I used to hang out with people who acted like they were doing me a favor by listening to me, barely acknowledging what I had to say. They only tolerated me and I put up with it. It’s so hurtful when you’re talking about something important and the person doesn’t listen. When you really listen to someone it shows how much you care and respect that person. It lets them know that they are important.
I recognize this attitude of tolerance and negativity and if it’s consistent in a relationship — I get my Road Runner legs on and head off in another direction. My life is not up for auction.

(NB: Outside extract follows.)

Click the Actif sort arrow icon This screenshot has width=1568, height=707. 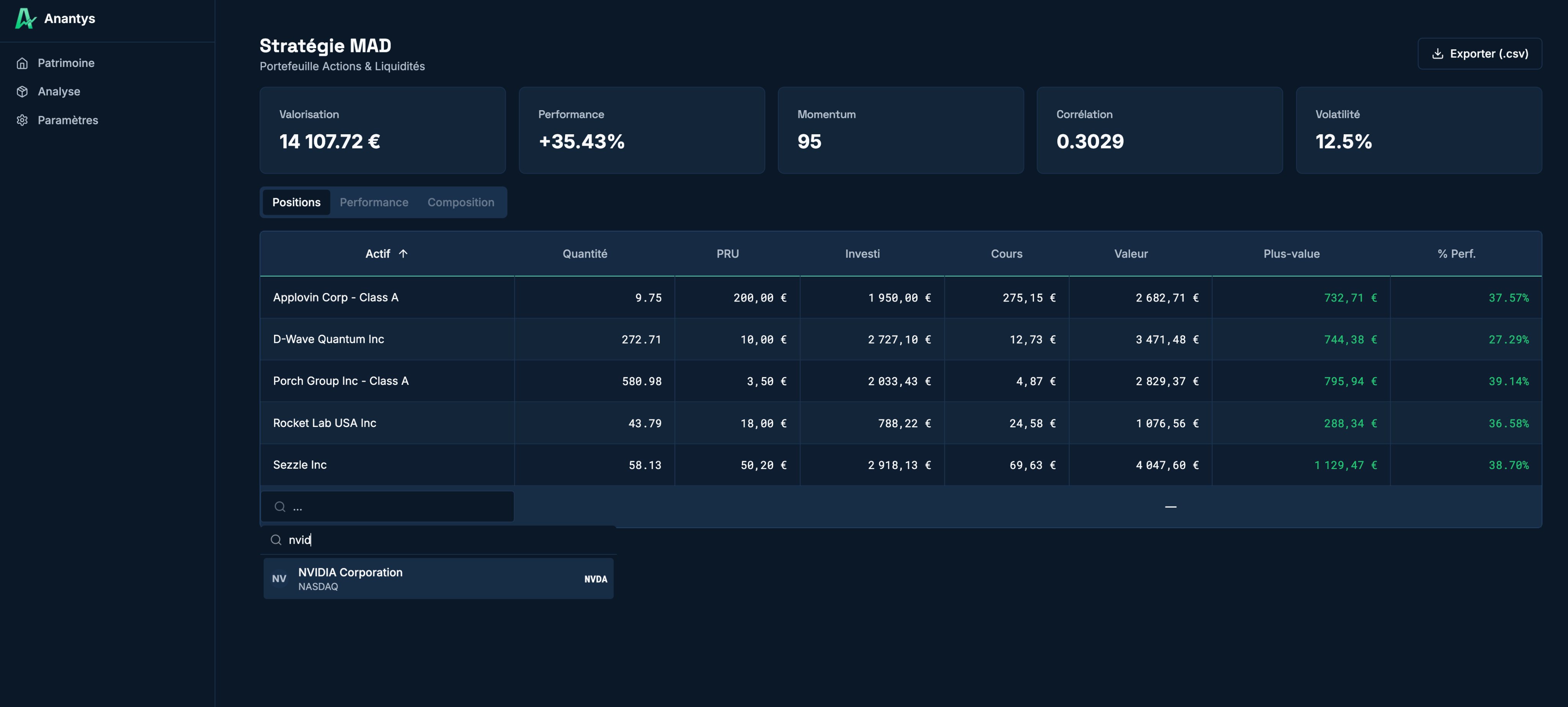403,254
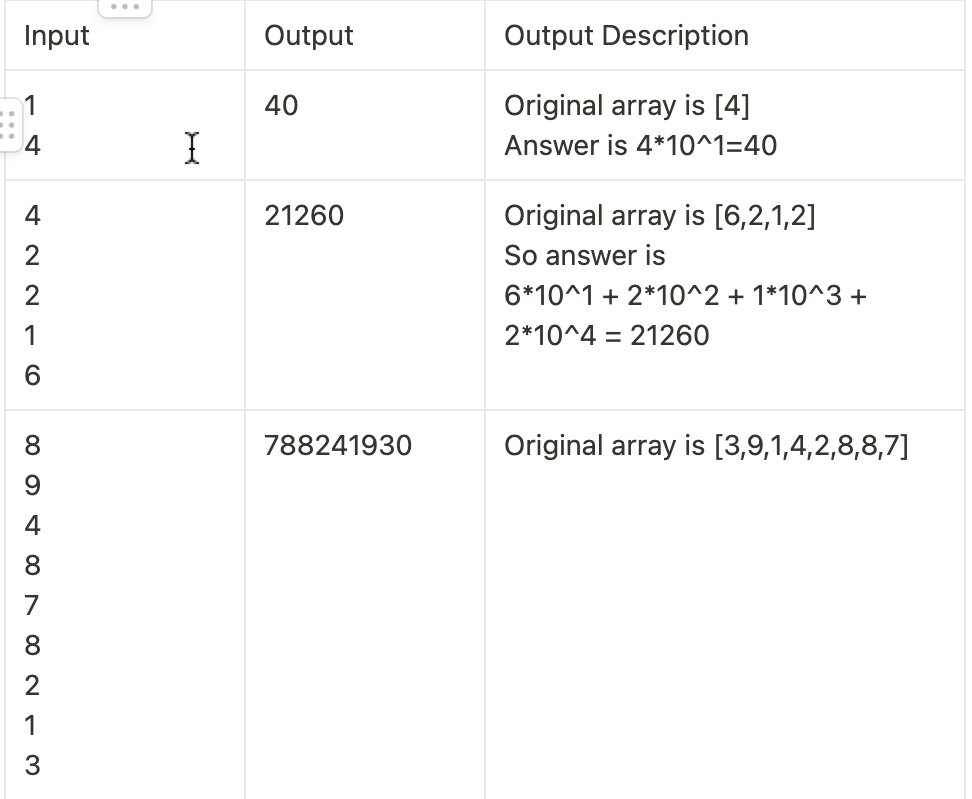Click the Output cell containing 40
Viewport: 972px width, 799px height.
(x=365, y=125)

I get to choose and I choose people and situations that bring out the best in me. It took me awhile to get here, but I’ll tell you one thing—I am not going back.
And things have changed
And things have changed and I think that’s why I’ve met such awesome people playing pickle-ball. Super nice, fun and supportive. I know what it’s like to be treated well and there’s no going back to unsupportive or negative people.
I focus on what I love—reading, writing, important friendships, playing pickle-ball, my kids and when I have the chance, traveling. I don’t waste my time taking care of other people’s dysfunction. They need to deal with their own problems. I don’t do things for people who mistreat me. I used to, but I learned the hard way. My energy is for me. It’s not to be wasted on people who won’t take responsibility for themselves. I may sound harsh, but I won’t spend my life living someone else’s drama.
Let go of drama and focus on yourself
Find the people who bring out the best in you and drop the rock on everyone else. I know there’s unreasonable people in our lives we have to deal with like bosses and family members, so learn how to draw boundaries. Don’t neglect yourself–spend time on the things that you love and that nurture you. Let go of the drama and focus on yourself.